- **WORK TO BE COMPLETED**: Lines before the one holding "The height and" are not wanted. Please copy that line and everything after it to the end of the records, exactly, skipping pictures.

- **INFORMATION PROVIDED**:
◇ ◇ ◇ ◇

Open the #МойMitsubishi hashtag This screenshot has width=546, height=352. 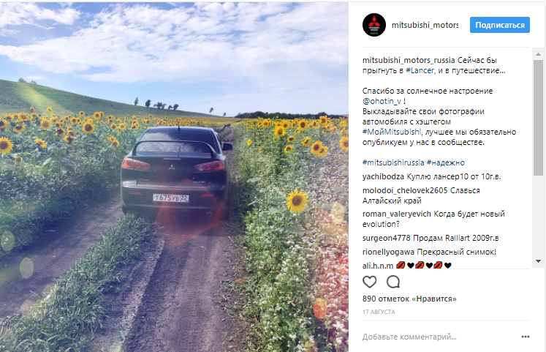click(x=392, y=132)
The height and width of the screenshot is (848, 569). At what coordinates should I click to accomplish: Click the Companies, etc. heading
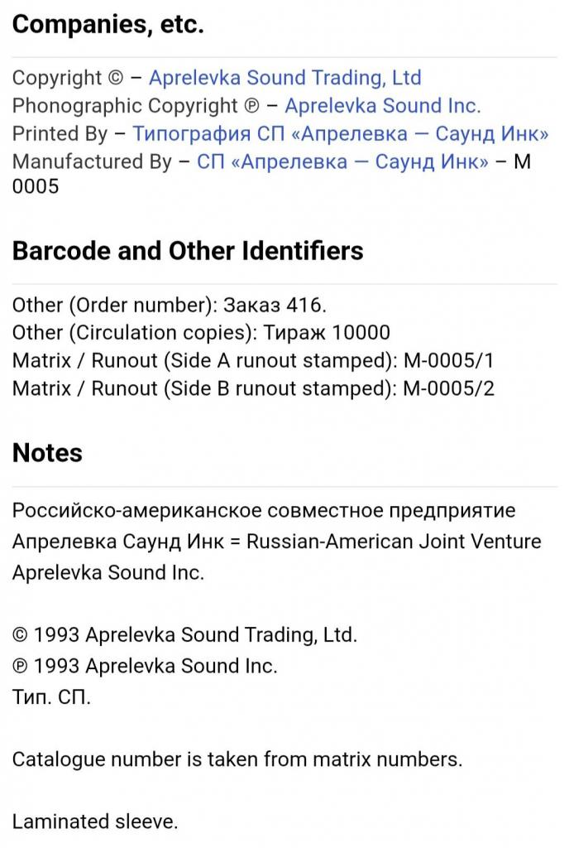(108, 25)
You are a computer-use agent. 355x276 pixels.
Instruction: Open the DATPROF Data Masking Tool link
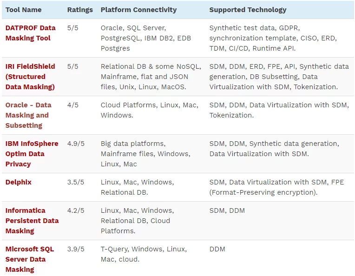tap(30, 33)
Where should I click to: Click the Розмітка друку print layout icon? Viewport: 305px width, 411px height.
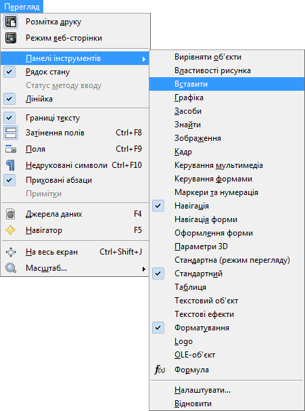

◇ ◇ ◇ ◇

- **WRITTEN SOLUTION**:
The height and width of the screenshot is (848, 569). At what coordinates should I click to accomplish: Click the Companies, etc. heading
(108, 25)
You are a computer-use agent. 355x276 pixels.
Instruction: Open the DATPROF Data Masking Tool link
tap(30, 33)
Where should I click to: Click the Розмітка друку print layout icon? Viewport: 305px width, 411px height.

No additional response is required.